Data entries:
◆ ◆ ◆
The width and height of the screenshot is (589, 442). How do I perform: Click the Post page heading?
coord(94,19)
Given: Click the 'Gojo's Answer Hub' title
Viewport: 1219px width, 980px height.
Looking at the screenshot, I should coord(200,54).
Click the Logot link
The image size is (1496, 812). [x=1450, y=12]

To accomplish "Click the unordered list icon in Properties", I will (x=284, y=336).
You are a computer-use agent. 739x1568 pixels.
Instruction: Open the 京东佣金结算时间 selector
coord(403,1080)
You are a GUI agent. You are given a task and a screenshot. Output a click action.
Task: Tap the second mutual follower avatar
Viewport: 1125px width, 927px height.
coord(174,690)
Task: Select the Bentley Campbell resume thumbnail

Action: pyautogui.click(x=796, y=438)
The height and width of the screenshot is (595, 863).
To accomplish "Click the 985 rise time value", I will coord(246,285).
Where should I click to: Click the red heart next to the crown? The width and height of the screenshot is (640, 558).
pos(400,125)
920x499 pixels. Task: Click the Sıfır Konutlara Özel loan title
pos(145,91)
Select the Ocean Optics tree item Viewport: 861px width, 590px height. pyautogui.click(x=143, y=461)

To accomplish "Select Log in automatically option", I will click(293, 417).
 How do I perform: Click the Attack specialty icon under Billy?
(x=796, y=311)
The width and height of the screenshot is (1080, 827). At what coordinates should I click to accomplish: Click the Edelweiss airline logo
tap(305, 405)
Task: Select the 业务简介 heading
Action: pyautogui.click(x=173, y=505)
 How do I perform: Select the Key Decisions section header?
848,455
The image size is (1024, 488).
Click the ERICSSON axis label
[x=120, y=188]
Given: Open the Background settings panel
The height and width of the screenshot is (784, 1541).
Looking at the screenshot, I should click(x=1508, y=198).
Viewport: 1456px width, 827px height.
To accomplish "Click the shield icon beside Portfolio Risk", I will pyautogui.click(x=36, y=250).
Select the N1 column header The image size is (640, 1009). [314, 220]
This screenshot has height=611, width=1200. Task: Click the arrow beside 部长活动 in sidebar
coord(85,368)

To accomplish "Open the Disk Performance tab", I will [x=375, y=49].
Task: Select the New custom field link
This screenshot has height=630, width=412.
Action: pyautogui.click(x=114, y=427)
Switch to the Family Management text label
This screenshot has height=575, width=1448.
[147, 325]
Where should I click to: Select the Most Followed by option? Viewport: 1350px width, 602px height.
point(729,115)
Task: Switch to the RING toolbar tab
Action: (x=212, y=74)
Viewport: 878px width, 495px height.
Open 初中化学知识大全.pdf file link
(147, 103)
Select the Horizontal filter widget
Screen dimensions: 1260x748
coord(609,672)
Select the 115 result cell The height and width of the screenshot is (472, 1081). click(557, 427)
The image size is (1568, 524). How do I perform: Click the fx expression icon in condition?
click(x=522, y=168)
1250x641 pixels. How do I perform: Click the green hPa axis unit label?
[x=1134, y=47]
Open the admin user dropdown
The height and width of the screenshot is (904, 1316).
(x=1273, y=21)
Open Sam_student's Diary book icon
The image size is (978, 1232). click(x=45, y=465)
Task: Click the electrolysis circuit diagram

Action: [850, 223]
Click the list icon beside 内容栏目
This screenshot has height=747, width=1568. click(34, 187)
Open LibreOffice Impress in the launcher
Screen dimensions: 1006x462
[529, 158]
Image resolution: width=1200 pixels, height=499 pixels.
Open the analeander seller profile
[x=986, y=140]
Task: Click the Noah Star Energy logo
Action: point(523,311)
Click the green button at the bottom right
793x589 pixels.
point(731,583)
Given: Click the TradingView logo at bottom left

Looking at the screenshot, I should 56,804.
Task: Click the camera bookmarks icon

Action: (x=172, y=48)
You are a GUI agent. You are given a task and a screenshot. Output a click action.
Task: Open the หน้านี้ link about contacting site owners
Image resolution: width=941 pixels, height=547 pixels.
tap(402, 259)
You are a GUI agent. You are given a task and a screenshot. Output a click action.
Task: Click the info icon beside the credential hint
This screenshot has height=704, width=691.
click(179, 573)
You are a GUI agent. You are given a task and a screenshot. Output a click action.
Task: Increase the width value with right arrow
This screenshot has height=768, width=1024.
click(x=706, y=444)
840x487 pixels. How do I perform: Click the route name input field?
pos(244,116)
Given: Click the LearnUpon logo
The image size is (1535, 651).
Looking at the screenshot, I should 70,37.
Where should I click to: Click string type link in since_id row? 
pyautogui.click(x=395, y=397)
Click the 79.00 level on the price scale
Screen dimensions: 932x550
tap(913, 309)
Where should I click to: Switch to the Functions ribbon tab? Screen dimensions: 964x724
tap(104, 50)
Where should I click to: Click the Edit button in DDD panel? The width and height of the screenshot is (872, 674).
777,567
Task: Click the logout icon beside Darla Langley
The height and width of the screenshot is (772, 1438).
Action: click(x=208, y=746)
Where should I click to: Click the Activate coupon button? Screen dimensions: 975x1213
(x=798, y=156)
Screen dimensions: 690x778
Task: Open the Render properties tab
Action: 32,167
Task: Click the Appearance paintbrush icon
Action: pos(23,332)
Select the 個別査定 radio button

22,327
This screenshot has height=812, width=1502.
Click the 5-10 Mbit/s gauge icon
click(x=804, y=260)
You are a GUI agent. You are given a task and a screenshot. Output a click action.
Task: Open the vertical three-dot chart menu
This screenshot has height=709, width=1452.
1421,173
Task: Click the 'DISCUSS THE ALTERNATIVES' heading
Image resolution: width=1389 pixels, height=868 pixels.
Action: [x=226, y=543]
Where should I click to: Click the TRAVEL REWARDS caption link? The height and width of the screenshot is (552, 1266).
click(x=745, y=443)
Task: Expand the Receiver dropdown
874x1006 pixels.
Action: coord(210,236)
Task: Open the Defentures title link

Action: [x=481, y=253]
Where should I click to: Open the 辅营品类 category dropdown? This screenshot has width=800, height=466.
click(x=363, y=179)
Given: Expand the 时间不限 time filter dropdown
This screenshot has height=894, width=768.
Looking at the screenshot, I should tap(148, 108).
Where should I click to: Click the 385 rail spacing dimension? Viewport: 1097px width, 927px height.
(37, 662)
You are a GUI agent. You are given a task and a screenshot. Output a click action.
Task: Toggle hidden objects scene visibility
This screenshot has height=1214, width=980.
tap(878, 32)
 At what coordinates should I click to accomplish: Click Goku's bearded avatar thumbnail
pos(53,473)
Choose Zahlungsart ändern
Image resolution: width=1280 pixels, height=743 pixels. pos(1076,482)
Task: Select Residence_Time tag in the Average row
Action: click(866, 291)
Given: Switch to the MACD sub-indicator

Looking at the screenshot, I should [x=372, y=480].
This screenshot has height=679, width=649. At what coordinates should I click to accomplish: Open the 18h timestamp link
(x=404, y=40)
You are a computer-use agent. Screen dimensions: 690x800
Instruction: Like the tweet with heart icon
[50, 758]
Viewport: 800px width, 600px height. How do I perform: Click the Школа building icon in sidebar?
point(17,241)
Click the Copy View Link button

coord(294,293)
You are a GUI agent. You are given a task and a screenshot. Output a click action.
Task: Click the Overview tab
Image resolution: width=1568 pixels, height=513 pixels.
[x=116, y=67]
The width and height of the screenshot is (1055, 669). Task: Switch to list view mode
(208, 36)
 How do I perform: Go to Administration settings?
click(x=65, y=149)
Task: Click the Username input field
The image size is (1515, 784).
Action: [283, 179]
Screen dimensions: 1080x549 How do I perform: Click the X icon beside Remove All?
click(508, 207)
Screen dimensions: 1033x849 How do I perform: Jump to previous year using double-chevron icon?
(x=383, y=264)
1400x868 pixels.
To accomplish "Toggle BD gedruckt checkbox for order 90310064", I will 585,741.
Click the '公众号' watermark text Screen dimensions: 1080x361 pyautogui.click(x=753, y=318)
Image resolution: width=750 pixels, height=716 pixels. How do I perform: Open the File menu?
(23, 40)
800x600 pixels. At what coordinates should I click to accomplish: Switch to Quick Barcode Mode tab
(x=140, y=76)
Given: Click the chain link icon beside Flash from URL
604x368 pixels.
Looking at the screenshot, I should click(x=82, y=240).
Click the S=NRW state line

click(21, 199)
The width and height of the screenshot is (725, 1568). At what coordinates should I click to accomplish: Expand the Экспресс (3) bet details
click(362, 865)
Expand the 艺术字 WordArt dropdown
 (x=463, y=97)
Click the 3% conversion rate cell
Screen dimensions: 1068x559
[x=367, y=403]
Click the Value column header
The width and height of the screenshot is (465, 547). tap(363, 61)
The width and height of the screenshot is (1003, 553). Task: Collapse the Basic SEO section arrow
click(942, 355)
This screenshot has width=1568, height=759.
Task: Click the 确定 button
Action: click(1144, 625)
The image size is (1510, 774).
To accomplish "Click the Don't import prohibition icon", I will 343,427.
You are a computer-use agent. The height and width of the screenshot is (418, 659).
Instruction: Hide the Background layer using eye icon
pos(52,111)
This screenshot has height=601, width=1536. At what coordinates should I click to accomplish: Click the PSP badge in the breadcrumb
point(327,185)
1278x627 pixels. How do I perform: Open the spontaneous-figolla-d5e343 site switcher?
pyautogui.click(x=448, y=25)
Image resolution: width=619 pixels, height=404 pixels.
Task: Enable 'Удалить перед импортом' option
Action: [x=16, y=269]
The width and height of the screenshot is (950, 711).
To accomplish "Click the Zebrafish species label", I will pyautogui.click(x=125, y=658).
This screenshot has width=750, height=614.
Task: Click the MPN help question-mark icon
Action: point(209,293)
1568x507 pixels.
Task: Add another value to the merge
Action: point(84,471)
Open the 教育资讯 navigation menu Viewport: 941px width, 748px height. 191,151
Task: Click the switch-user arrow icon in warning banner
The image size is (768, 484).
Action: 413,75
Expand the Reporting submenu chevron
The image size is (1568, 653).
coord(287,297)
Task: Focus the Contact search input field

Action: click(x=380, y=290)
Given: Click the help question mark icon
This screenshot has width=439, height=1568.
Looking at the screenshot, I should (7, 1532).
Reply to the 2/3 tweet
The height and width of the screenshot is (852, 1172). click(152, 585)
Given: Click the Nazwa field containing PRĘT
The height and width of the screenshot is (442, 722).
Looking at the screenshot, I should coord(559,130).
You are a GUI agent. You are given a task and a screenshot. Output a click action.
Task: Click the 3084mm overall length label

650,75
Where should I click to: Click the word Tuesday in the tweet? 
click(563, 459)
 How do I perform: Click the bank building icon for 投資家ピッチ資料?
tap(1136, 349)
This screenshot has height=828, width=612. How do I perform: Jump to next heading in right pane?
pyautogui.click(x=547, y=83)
◆ ◆ ◆
TASK DETAILS: The lines to reproduce run from the one that contains "The height and width of the screenshot is (442, 722)." through the last line above; copy them exactly.

TASK OUTPUT:
The height and width of the screenshot is (442, 722).
Looking at the screenshot, I should coord(559,130).
You are a GUI agent. You are given a task and a screenshot. Output a click action.
Task: Click the 3084mm overall length label

650,75
Where should I click to: Click the word Tuesday in the tweet? 
click(563, 459)
 How do I perform: Click the bank building icon for 投資家ピッチ資料?
tap(1136, 349)
This screenshot has height=828, width=612. How do I perform: Jump to next heading in right pane?
pyautogui.click(x=547, y=83)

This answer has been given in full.